>>> Can't explain how it worked like that..
The answer is that it wasn't!
The CPU will still execute the code in the EPROM (assuming you have that plugged into the correct socket. You do, don't you?
The EPROM sets the stack at the top of the 'standard' RAM. With no RAM in this location, any subroutine RETurn instruction will cause the CPU to read rubbish and jump to it... The CPU is either going to read 0x00 (NOP) or 0xFF (RST 7).
Basically, the CPU will go 'ballistic' on us...
Probably, all of the 'system' testing we have done so far is invalid...
This is one reason I recast the KEX source code and commented it - to understand what it 'should' be doing.
The EPROM basically sets things up, then calls the keyboard routine. The keyboard waits for a key to be pressed. When a key is pressed, it calls a 10 milliseconds delay subroutine. The delay subroutine will RETurn when it is finished - and that is the last thing you will do with the machine!

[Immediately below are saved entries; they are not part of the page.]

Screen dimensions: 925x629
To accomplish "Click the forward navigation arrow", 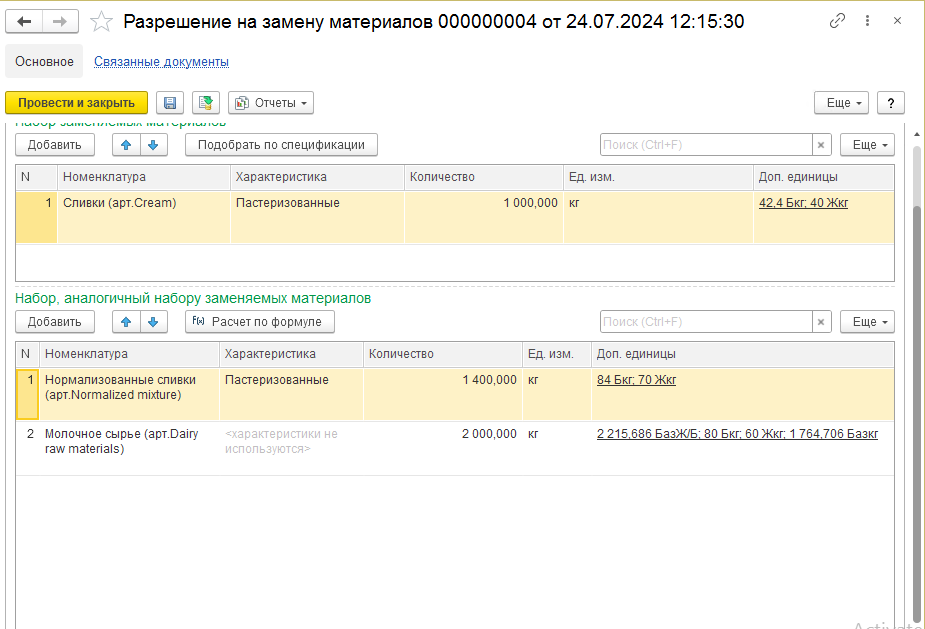I will coord(59,21).
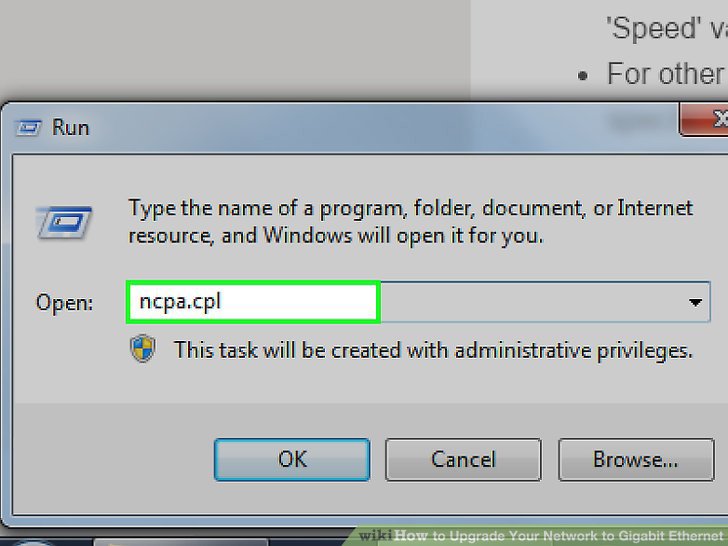Click inside the ncpa.cpl text field
Image resolution: width=728 pixels, height=546 pixels.
coord(252,302)
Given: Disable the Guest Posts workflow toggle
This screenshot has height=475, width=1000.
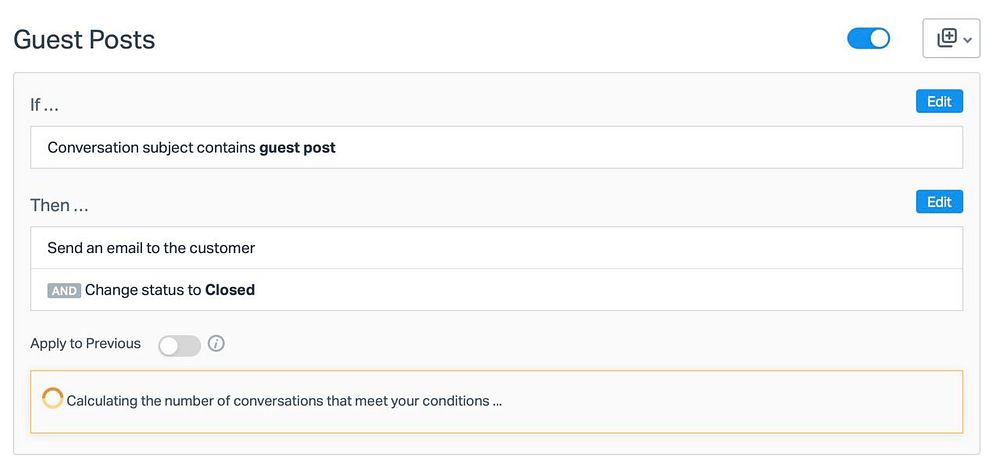Looking at the screenshot, I should pos(868,38).
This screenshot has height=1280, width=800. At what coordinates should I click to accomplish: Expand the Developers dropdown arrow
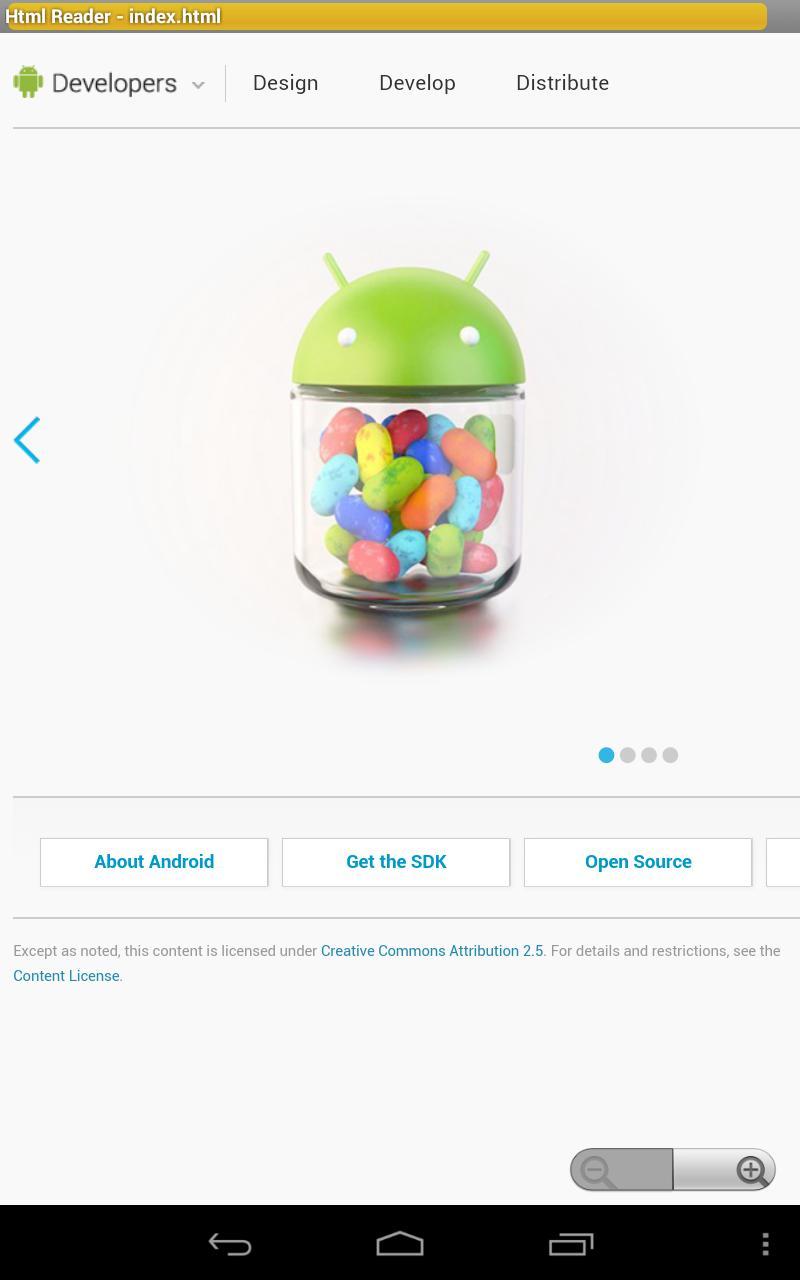(198, 85)
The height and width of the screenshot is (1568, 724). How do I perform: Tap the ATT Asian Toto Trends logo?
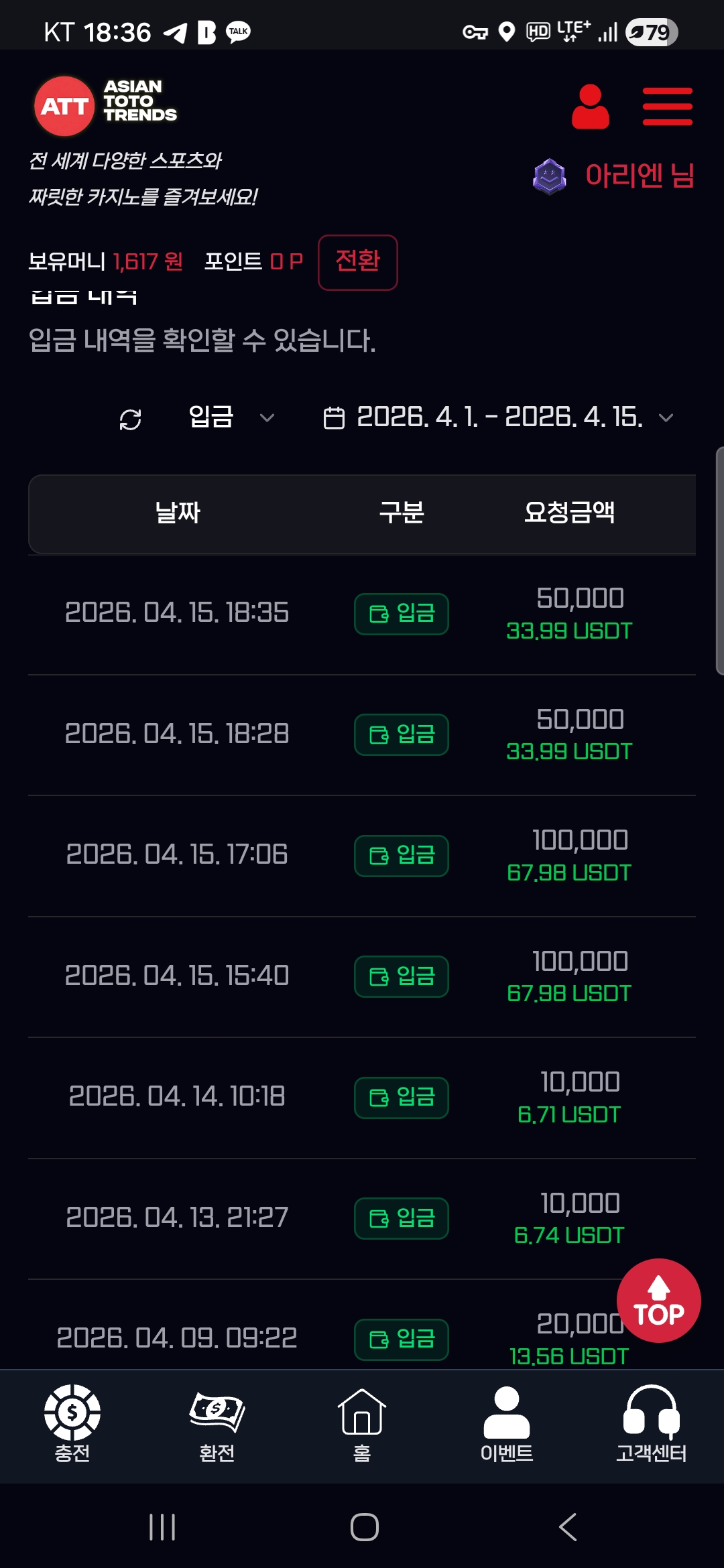pos(105,105)
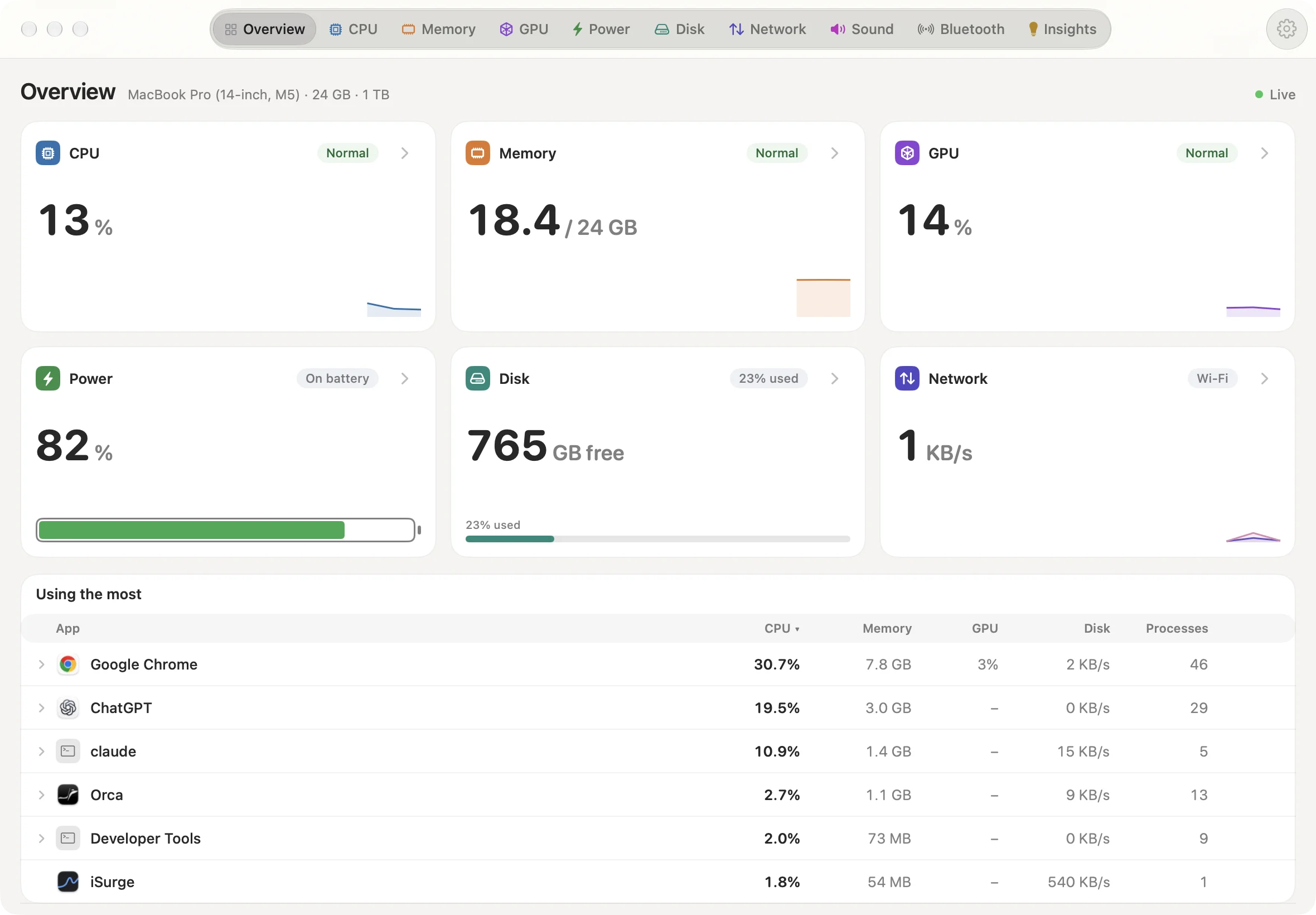Open the settings gear icon

pos(1286,28)
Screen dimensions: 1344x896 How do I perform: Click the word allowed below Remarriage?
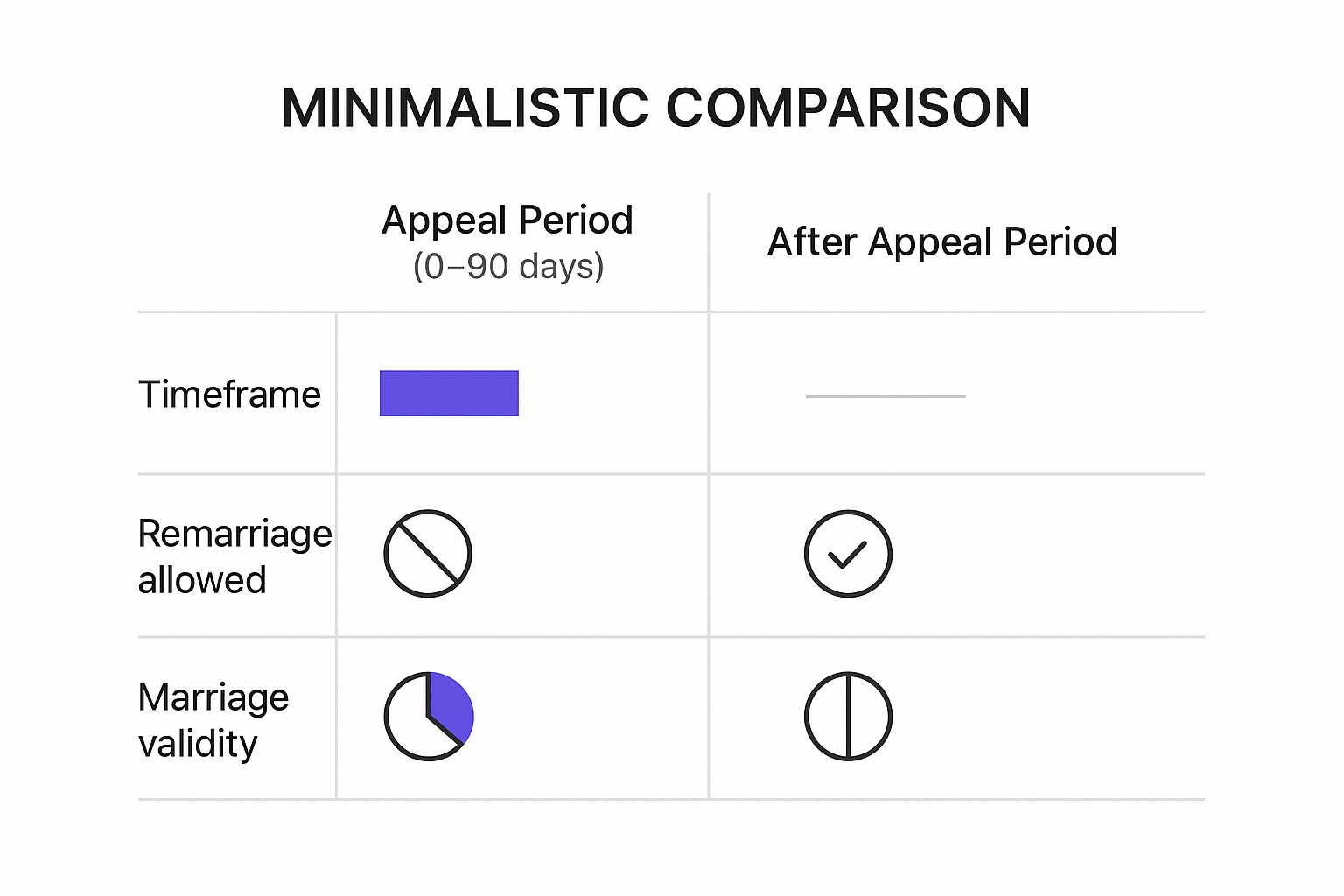(x=202, y=580)
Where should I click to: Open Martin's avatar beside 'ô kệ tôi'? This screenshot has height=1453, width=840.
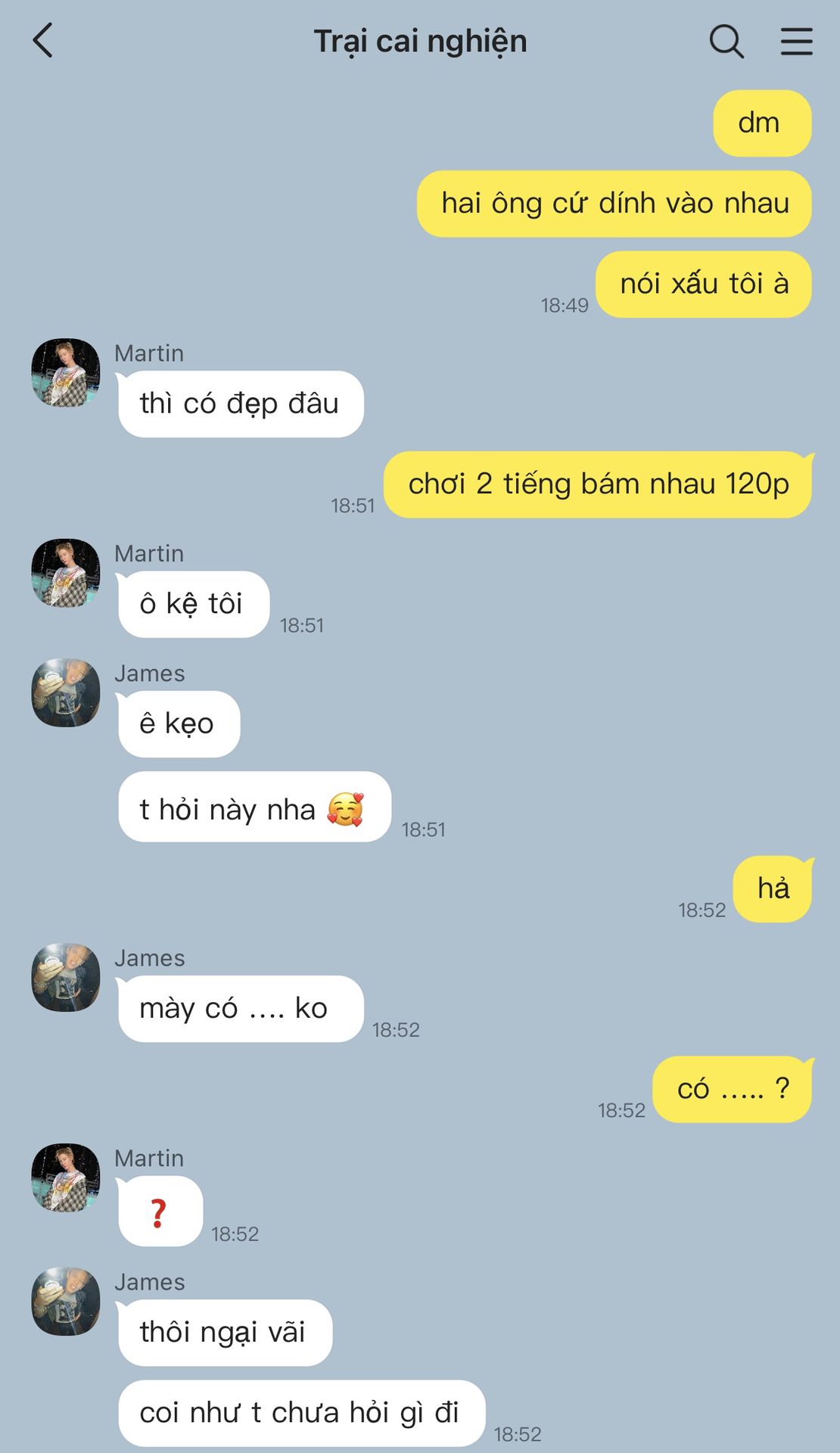[x=66, y=573]
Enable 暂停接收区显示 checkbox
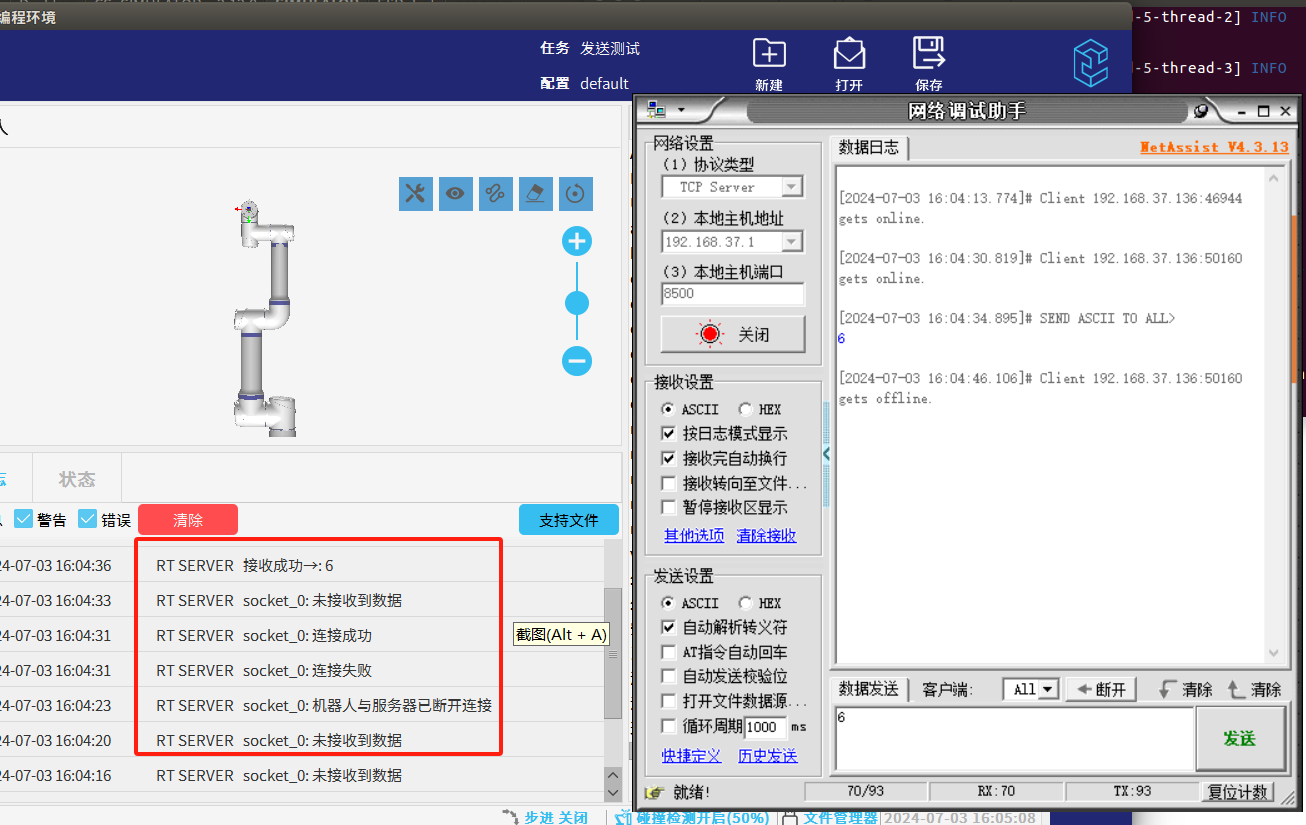1306x825 pixels. pos(669,508)
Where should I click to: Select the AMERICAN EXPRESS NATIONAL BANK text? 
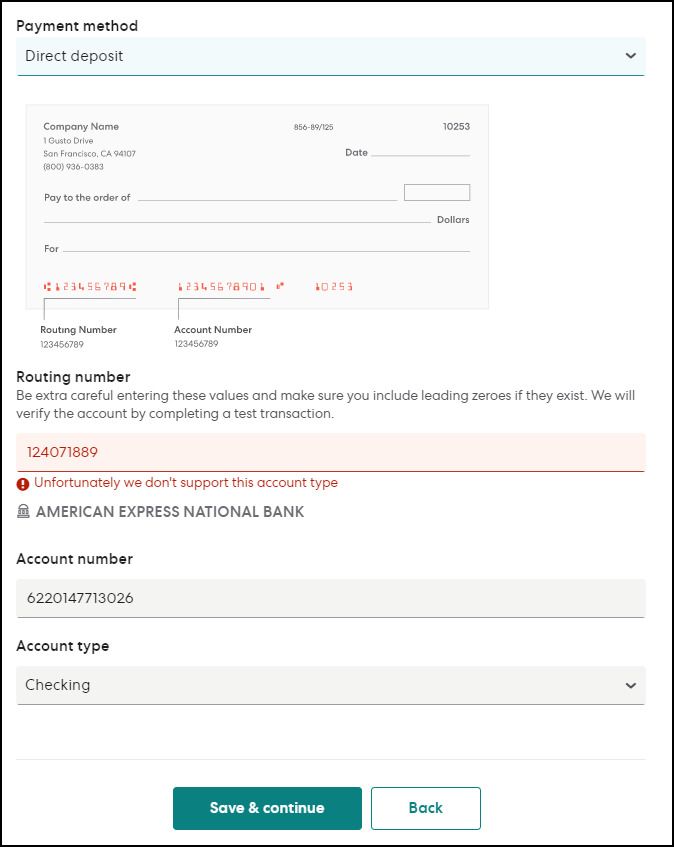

So, you need to check that the two RAMs AND the EPROM are in their correct sockets.
On a RESET you should observe
one quick pulse on each of the clock lines for the LED latches (IC19 pins 1, 13 and 4 pulse HIGH) then a constant stream of activity on the keyboard buffer enable (IC31 pins 1 and 15) going LOW.
In order to test things out, ONLY depress the 'S' key. This should increment the address by one. By doing one thing (and one thing only to start with) allows us to follow the logic (rather than randomly poking things). Everytime you press the 'S' key, you should observe one pulse on each of the LED latches again, followed by the stream of keyboard buffer activity as the CPU waits for another keypress.
As to your IC18 pin 8. You haven't looked at (and understood) the schematic have you? Address lines A10 through A15 go into SN74LS05 inverters. What is special about these devices? They are OPEN COLLECTOR. You can tell that by looking at the DATA SHEET for the device. Also, notice that all of the outputs are actually connected together! There is a single pull-up resistor (R4) to +5V.
So, when you are measuring pin 8 - this will not just be the inverse of pin 9, but a combination of pins 2, 4, 6, 8, 10 and 12 you are measuring!
So, how does this work?
If the address lines A10 through A15 are all logic '0' this means the output from the inverters all all OPEN CIRCUIT. R4 then pulls the signal HIGH. If any of the address lines A10 through A15 is a logic '1', then the inverter output is a logic '0' and it pulls the signal down to logic '0'. The internal active transistor of the inverter gates will ALWAYS win. So ANY logic '1' on address lines A10 through A15 will cause the output signal to be a logic '0'.
So, what you are observing on your oscilloscope is a combination of all of these gates. The signal should only go to a logic '1' when the EPROM or RAM is selected. Which should (actually) be the majority of the time...
By the way, you have paid full price for the oscilloscope, so you may as well use the whole screen to observe the signal, not just one vertical division. It doesn't cost anymore
!
Dave